Existe uma construção com base em novos alicerces, o que me faz ser positiva e pensar que estamos evoluindo em termos de mentalidade e automaticamente, mais profundos como sociedade - mesmo que haja um pensamento comum que as novas gerações se desinteressam pelas coisas mais facilmente ou que estabelecem relações líquidas - eu enxergo algo além!

Nos últimos anos temos visto uma proliferação de novos negócios nesta direção, que seriam impensáveis tempos atrás. Eu adoro o exemplo das salas de coworking, onde nitidamente o MEU espaço físico não tem mais tanta relevante e ele pode ser utilizado COMPARTILHADO para otimizar recursos. O sucesso dos sites de venda de produtos usados é outro fenômeno, como o Mercado Livre ou o Enjoei, prova viva que tudo pode ser reutilizado e se não ME serve mais, pode servir para ALGUÉM. Ou EU uso ou ALGUÉM reaproveita". O que é meu não precisa ser usado apenas por mim e descartado.
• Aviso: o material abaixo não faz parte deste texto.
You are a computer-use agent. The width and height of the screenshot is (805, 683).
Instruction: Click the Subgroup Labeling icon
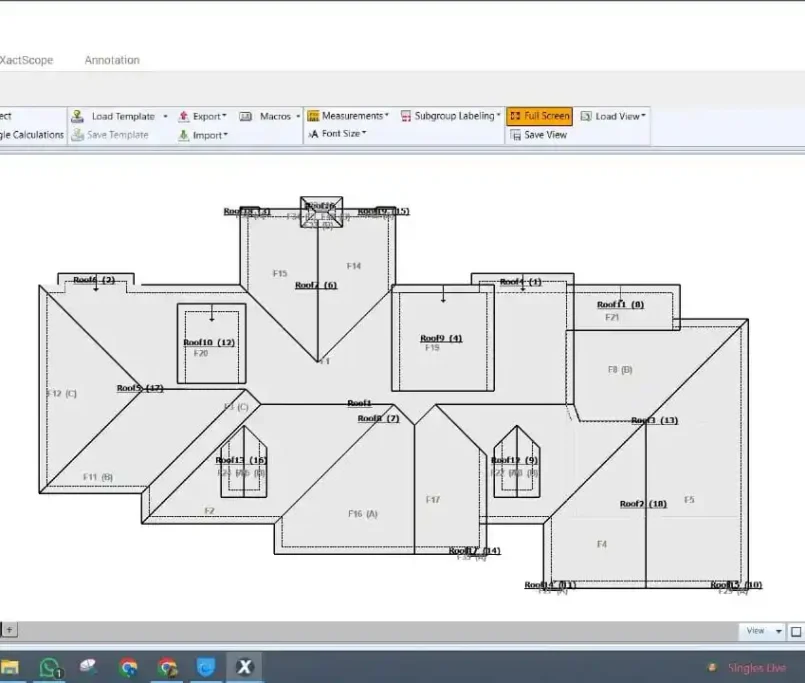point(406,116)
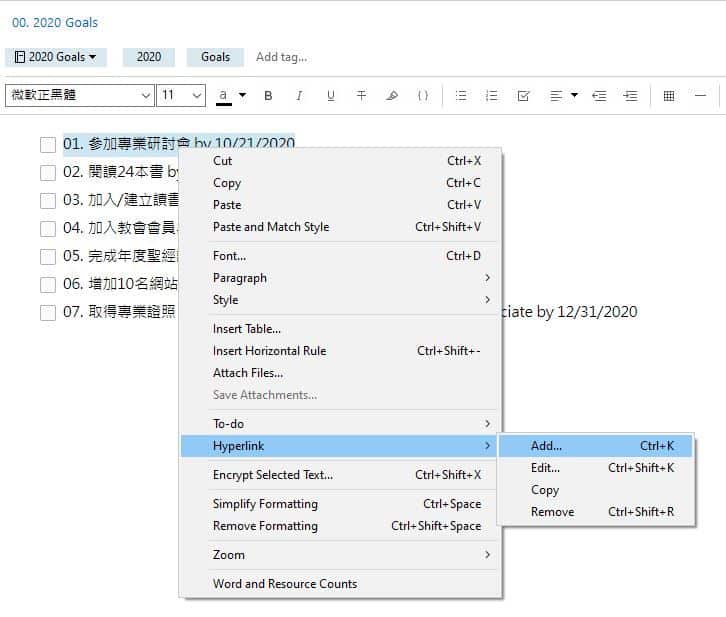Viewport: 726px width, 617px height.
Task: Apply strikethrough formatting
Action: [361, 96]
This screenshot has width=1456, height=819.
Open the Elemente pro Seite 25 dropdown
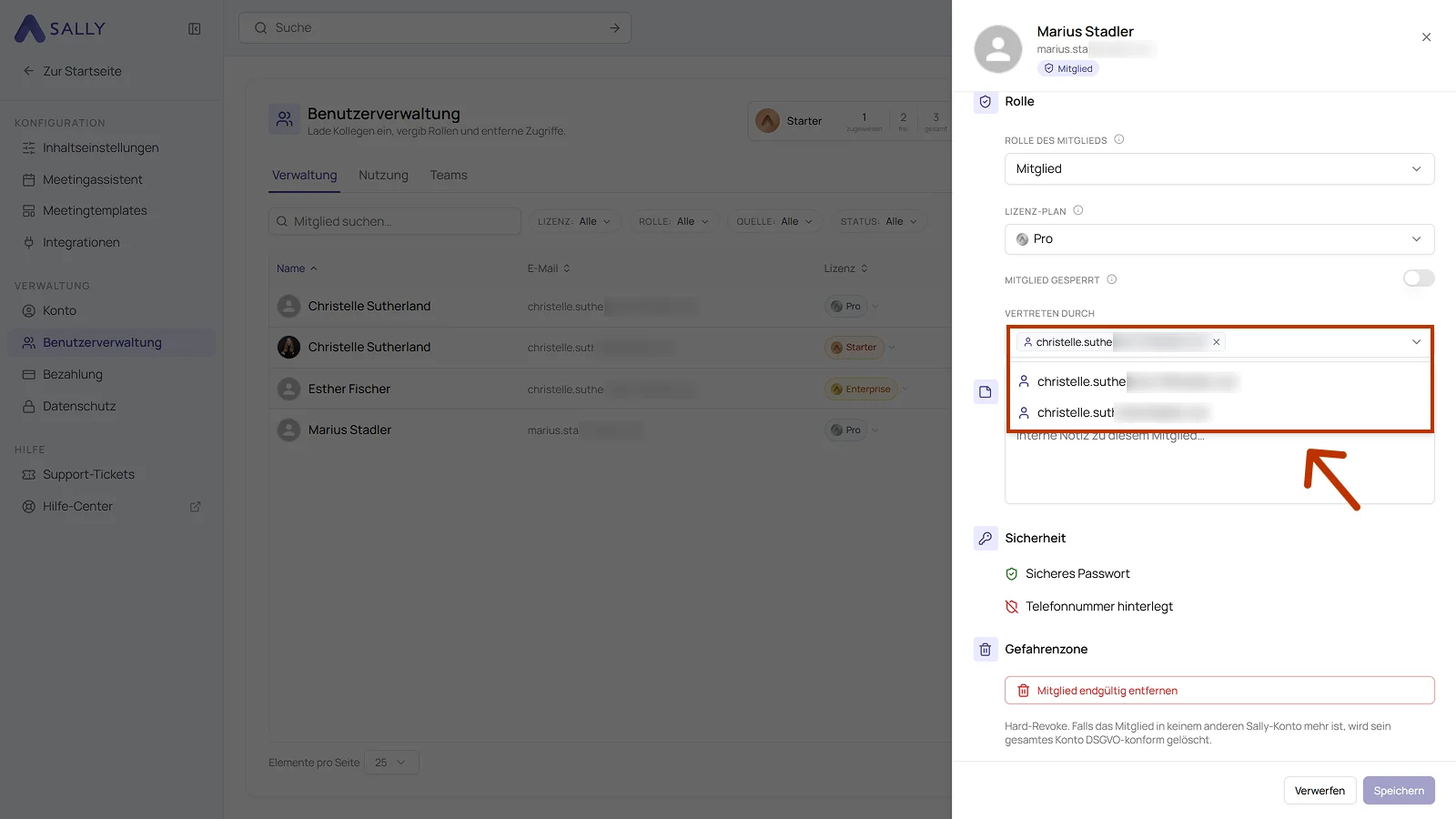[x=392, y=763]
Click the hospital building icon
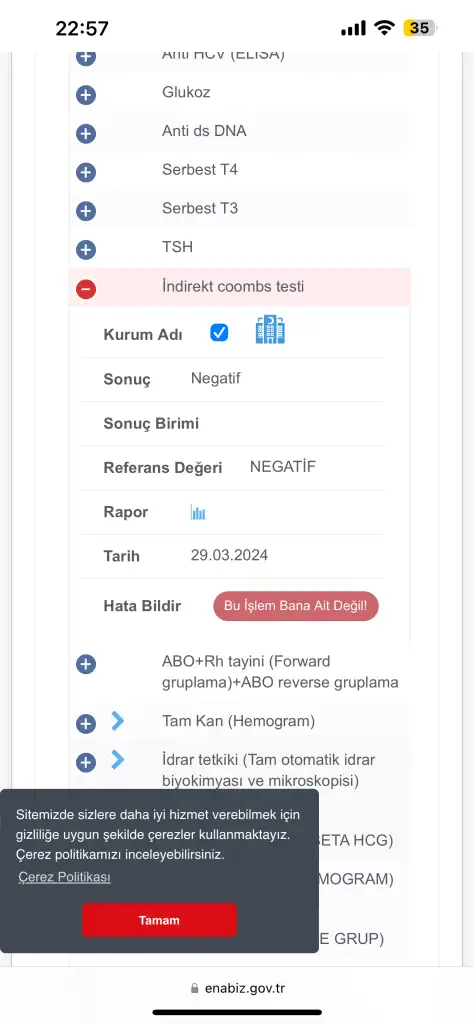This screenshot has height=1024, width=474. pyautogui.click(x=270, y=330)
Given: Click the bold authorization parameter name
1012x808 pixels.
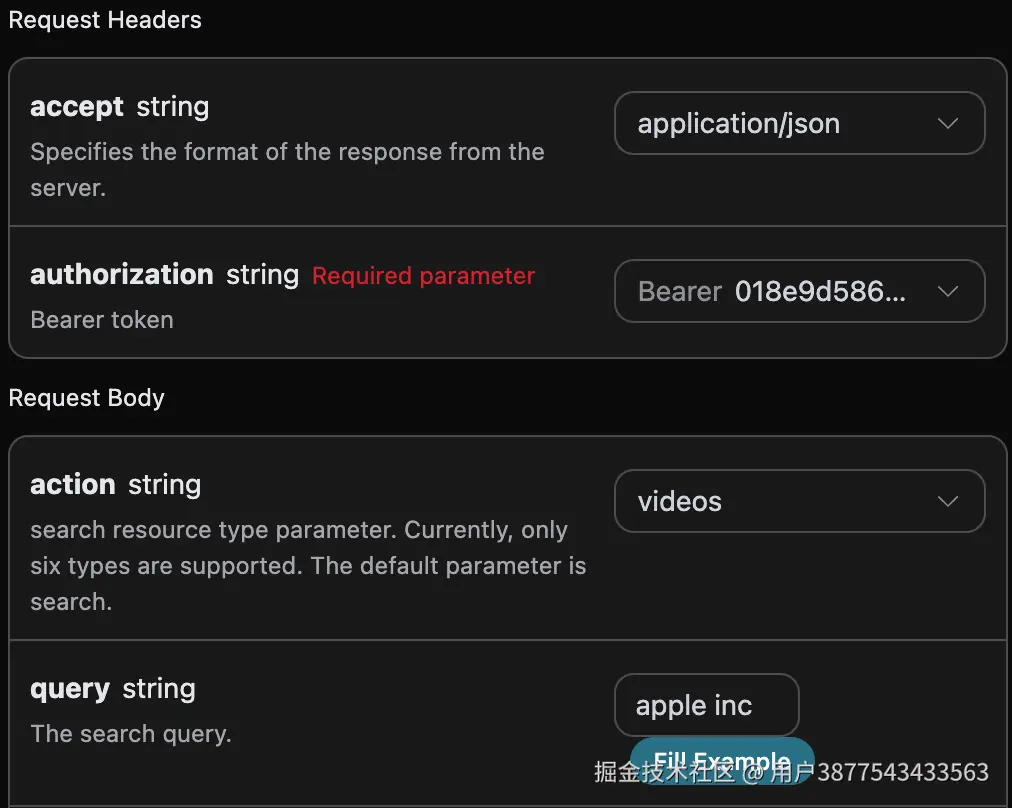Looking at the screenshot, I should (121, 275).
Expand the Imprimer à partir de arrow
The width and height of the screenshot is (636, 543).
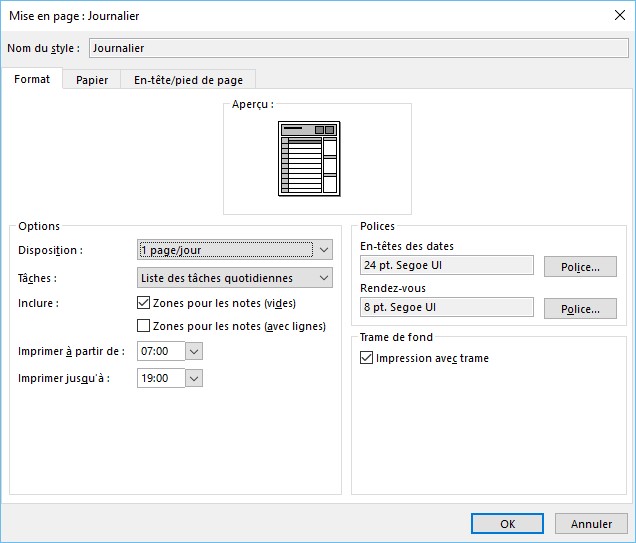click(194, 351)
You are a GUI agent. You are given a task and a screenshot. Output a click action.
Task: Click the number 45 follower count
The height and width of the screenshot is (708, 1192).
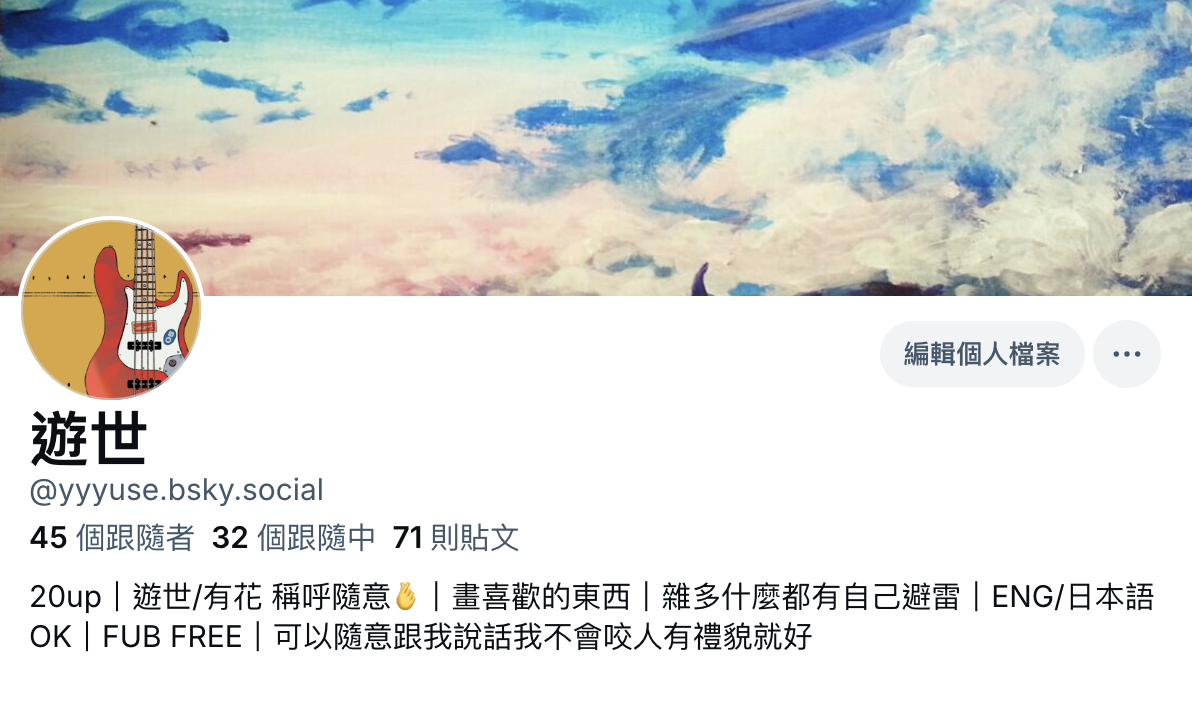pyautogui.click(x=49, y=538)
Ao final da conversa, meu tio já cansado de argumentar ficou quieto diante da ideia que meu primo teve com os olhos brilhantes para solucionar a compra do carro: "pai, e se eu e meus 2 melhores amigos comprássemos um carro juntos? Já pensou que legal, poderíamos dividir a responsabilidade de cuidar do carro, ninguém teria a obrigação de dirigir sempre porque poderíamos fazer rodízio de motoristas e, além disso, poderemos ter a chance de experimentar trocar/alugar/vender caso enjoarmos do veículo, o que você acha?".

Meu tio, em silêncio, encerrou a discussão.

Eu, fiquei com vergonha. Sou da geração do ter e confesso que para mim estes novos parâmetros do ser, fazem muito sentido! Como não pensamos isso antes?